Directions: Find each line in the material below that contains the word "width", and copy those lines in full.

Task data:
□ □ □ □ □

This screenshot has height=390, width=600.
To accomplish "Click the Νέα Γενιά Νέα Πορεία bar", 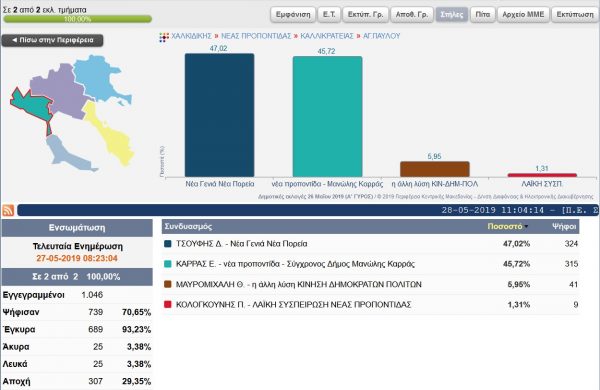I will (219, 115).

□ □ □ □ □

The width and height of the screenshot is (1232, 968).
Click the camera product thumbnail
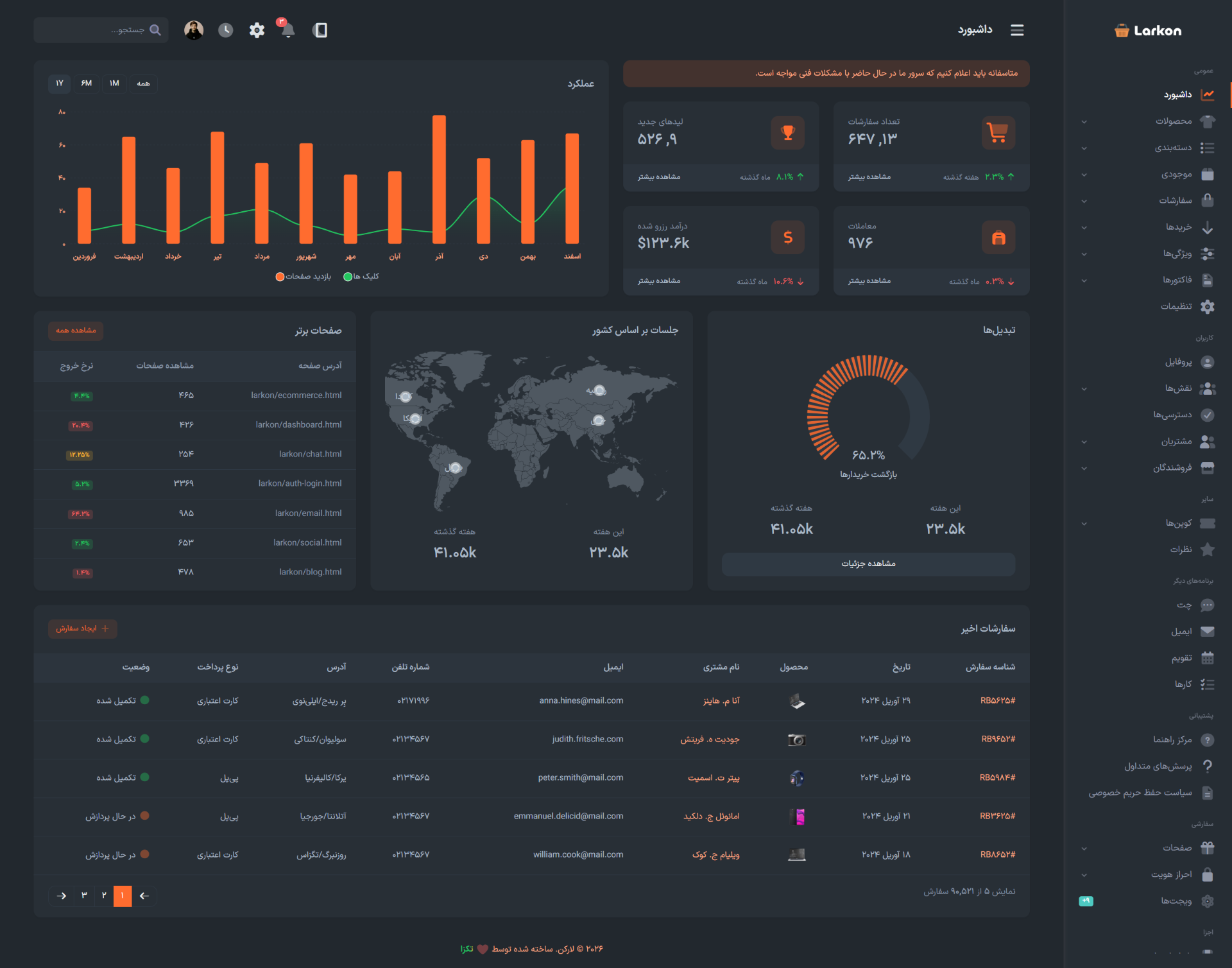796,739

□ □ □ □ □

Written answer:
This screenshot has height=390, width=600.
The width and height of the screenshot is (1232, 968).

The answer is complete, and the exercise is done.